Introducing the BSidesROC Coding Challenge!
This event will be a competition based purely on coding skill. Note that this is not an exploitation contest, it is purely building.
PROCESS Requirements:
- Register your team before starting work, get the test data.
- Details on where and how to register will be provided during the con bootup
- One of the following languages must be used: Basic, C, C++, COBOL, Fortran, or Pascal. Yes, these are old* and they lack a lot of intrinsic text-processing capability. The same can be said of the judge. So there.
- The result of the build must be a single executable that can be run from the command line. It must be able to be timed using the /usr/bin/time command. Expect the text input from STDIN. Send the output to STDOUT.
- Submit the source code. Package source file(s) with the makefile in <TeamName>.zip or <TeamName>.tar One submission per team.
- No binaries will be accepted. Your submission will be built and tested on the judge’s laptop, which is running Linux Mint Maya and the compilers listed. The submitted program must compile without error. Any compile or link warnings will be considered in the subjective portion of the scoring.
- If any libraries not included by the metapackages for these compilers are required, notify the judge at the time of submission. But he reserves the right to refuse to install any such libs, so be prepared to make a compelling case for it. Or maybe you could consider not using any non-standard libs. In any case, DO NOT include any libraries in the submission package.

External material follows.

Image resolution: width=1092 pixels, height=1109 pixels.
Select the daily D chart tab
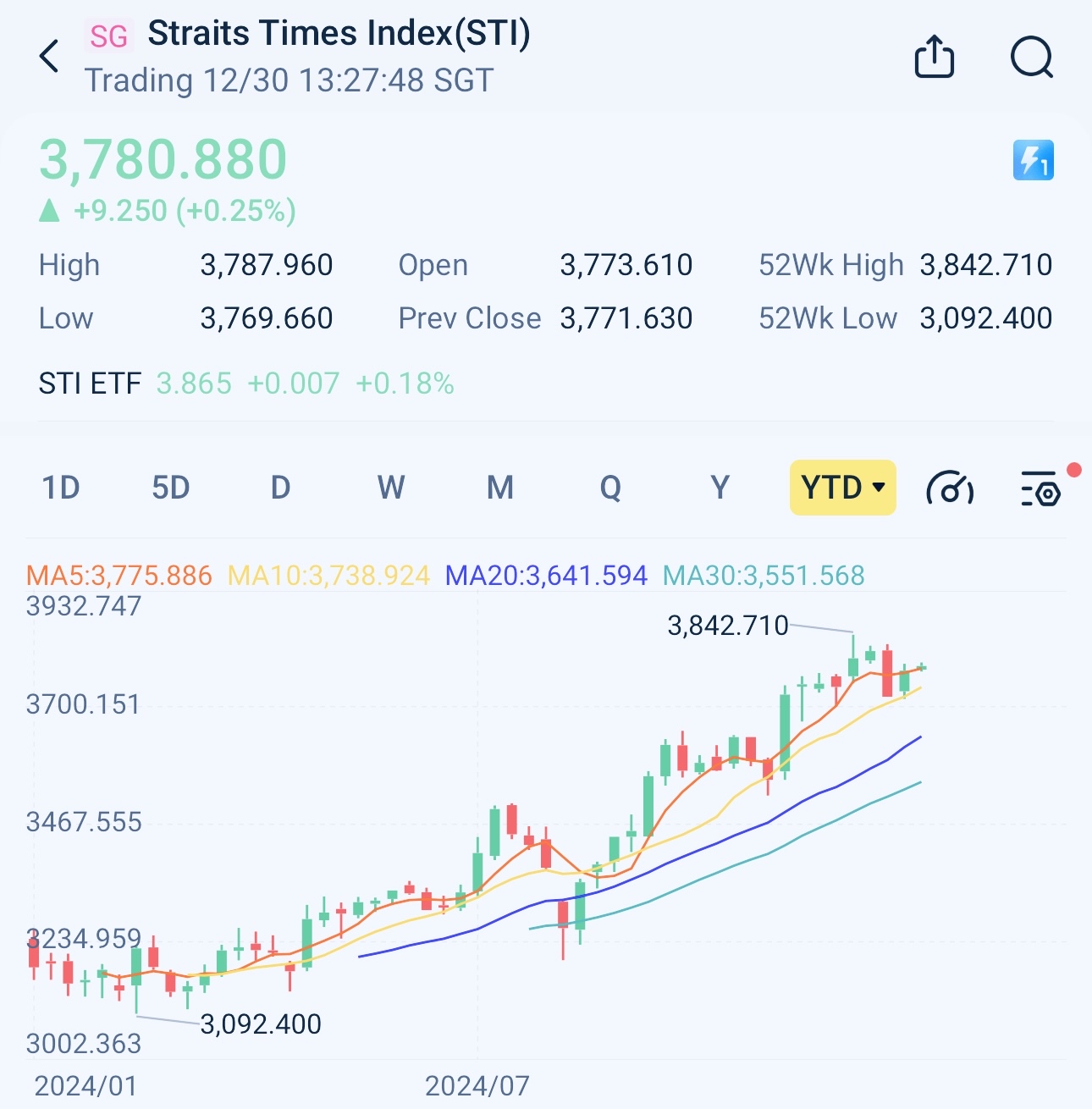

Language | Compiler Version Installed |
---|---|
Basic | Chipmunk Basic 3.6.6b0 |
C | gcc 4:4.6.3-1ubuntu5 |
C++ | g++ 4:4.6.3-1ubuntu5 |
COBOL | open-cobol 1.0-5build1 |
FORTRAN | gfortran 4:4.6.3-1ubuntu5 |
Pascal | fp-compiler 2.4.4-3.1 |
* – Next year we will add one language to this mix. Submit your votes for which one you’d like to see. Voting will scored as follows: (#votes * Age of language). Only submit languages for which there exists a FOSS compiler that runs on Mint. Vote at the Facebook page for “B Sides Rochester Coding Challenge”
Scoring:
- Objective criteria:
- Error-free compile: needed just to qualify the code to continue.
- Successfully complete primary task: 100 points.
- Completing this task is both necessary and sufficient to be scored on all remaining categories.
- The judge will liberally consider minor variations from his nominal output file, and may award as few as 90 points while still allowing the code to compete in the remaining trials.
- Fastest run times: 50, 30 and 20 points for top three.
- Subjective criteria (judge’s decision is final)
- Warnings during build: -1 to -10 points
- Error or warning messages during runtime: -1 to -30 points
- Code readability: -15 to +15 points
- Comments quality: 0 to +20 points (also contributes to readability)
- How to get disqualified (The judge suggests you not try these things)
- Suppress or redirect runtime error or warning messages
- Summon help from the Internet
This means anything like having your code download a wordlist-builder and run it. You may, of course, do all the online research you wish while building your source. - Emit shell scripts and execute them.